(Pixel coordinate grounding data)
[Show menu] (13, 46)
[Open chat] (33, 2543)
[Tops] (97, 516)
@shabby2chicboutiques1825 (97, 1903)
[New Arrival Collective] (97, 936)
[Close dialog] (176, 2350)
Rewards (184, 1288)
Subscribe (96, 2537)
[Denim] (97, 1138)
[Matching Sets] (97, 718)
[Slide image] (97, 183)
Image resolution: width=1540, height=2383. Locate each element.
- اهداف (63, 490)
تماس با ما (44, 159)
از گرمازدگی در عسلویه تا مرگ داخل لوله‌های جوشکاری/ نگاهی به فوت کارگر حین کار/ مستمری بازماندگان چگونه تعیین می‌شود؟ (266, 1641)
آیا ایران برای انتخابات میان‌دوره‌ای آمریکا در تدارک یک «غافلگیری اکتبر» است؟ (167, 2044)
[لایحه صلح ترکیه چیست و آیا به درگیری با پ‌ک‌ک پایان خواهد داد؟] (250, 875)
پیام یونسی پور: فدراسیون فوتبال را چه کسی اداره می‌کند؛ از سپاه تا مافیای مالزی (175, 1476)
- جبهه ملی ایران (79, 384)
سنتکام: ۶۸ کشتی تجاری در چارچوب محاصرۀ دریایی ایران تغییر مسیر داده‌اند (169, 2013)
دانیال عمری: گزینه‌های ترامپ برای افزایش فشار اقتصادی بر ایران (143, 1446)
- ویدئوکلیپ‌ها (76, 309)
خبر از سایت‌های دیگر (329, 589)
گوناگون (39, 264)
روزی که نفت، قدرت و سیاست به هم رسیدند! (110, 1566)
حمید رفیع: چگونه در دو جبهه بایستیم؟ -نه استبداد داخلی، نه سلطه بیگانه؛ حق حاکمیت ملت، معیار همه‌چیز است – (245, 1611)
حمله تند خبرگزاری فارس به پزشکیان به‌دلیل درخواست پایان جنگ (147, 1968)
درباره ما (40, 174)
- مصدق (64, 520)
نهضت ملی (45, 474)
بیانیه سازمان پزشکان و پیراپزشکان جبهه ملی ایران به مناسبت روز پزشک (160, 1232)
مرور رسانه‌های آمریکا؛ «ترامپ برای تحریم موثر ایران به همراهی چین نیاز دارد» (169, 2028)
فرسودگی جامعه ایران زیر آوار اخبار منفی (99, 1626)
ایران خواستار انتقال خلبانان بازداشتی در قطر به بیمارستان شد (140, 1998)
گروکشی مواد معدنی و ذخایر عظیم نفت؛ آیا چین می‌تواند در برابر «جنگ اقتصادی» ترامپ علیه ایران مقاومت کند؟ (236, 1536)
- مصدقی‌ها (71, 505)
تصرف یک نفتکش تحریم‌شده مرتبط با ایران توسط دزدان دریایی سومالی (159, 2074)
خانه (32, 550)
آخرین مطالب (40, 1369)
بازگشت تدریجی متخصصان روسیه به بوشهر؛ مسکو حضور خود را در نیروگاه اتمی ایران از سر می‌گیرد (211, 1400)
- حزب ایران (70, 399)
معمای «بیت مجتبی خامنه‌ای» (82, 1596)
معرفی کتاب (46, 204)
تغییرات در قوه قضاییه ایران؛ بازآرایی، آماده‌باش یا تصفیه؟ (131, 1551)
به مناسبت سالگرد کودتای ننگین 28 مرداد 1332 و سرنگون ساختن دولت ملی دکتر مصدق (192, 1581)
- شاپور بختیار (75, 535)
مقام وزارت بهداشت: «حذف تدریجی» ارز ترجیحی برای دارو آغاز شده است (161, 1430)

- _REQUIRED ACTION_: The expected response is the full set of records, reproduced exactly.

- _TASK ANSWER_:
[Show menu] (13, 46)
[Open chat] (33, 2543)
[Tops] (97, 516)
@shabby2chicboutiques1825 (97, 1903)
[New Arrival Collective] (97, 936)
[Close dialog] (176, 2350)
Rewards (184, 1288)
Subscribe (96, 2537)
[Denim] (97, 1138)
[Matching Sets] (97, 718)
[Slide image] (97, 183)
Image resolution: width=1540, height=2383. Locate each element.
- اهداف (63, 490)
تماس با ما (44, 159)
از گرمازدگی در عسلویه تا مرگ داخل لوله‌های جوشکاری/ نگاهی به فوت کارگر حین کار/ مستمری بازماندگان چگونه تعیین می‌شود؟ (266, 1641)
آیا ایران برای انتخابات میان‌دوره‌ای آمریکا در تدارک یک «غافلگیری اکتبر» است؟ (167, 2044)
[لایحه صلح ترکیه چیست و آیا به درگیری با پ‌ک‌ک پایان خواهد داد؟] (250, 875)
پیام یونسی پور: فدراسیون فوتبال را چه کسی اداره می‌کند؛ از سپاه تا مافیای مالزی (175, 1476)
- جبهه ملی ایران (79, 384)
سنتکام: ۶۸ کشتی تجاری در چارچوب محاصرۀ دریایی ایران تغییر مسیر داده‌اند (169, 2013)
دانیال عمری: گزینه‌های ترامپ برای افزایش فشار اقتصادی بر ایران (143, 1446)
- ویدئوکلیپ‌ها (76, 309)
خبر از سایت‌های دیگر (329, 589)
گوناگون (39, 264)
روزی که نفت، قدرت و سیاست به هم رسیدند! (110, 1566)
حمید رفیع: چگونه در دو جبهه بایستیم؟ -نه استبداد داخلی، نه سلطه بیگانه؛ حق حاکمیت ملت، معیار همه‌چیز است – (245, 1611)
حمله تند خبرگزاری فارس به پزشکیان به‌دلیل درخواست پایان جنگ (147, 1968)
درباره ما (40, 174)
- مصدق (64, 520)
نهضت ملی (45, 474)
بیانیه سازمان پزشکان و پیراپزشکان جبهه ملی ایران به مناسبت روز پزشک (160, 1232)
مرور رسانه‌های آمریکا؛ «ترامپ برای تحریم موثر ایران به همراهی چین نیاز دارد» (169, 2028)
فرسودگی جامعه ایران زیر آوار اخبار منفی (99, 1626)
ایران خواستار انتقال خلبانان بازداشتی در قطر به بیمارستان شد (140, 1998)
گروکشی مواد معدنی و ذخایر عظیم نفت؛ آیا چین می‌تواند در برابر «جنگ اقتصادی» ترامپ علیه ایران مقاومت کند؟ (236, 1536)
- مصدقی‌ها (71, 505)
تصرف یک نفتکش تحریم‌شده مرتبط با ایران توسط دزدان دریایی سومالی (159, 2074)
خانه (32, 550)
آخرین مطالب (40, 1369)
بازگشت تدریجی متخصصان روسیه به بوشهر؛ مسکو حضور خود را در نیروگاه اتمی ایران از سر می‌گیرد (211, 1400)
- حزب ایران (70, 399)
معمای «بیت مجتبی خامنه‌ای» (82, 1596)
معرفی کتاب (46, 204)
تغییرات در قوه قضاییه ایران؛ بازآرایی، آماده‌باش یا تصفیه؟ (131, 1551)
به مناسبت سالگرد کودتای ننگین 28 مرداد 1332 و سرنگون ساختن دولت ملی دکتر مصدق (192, 1581)
- شاپور بختیار (75, 535)
مقام وزارت بهداشت: «حذف تدریجی» ارز ترجیحی برای دارو آغاز شده است (161, 1430)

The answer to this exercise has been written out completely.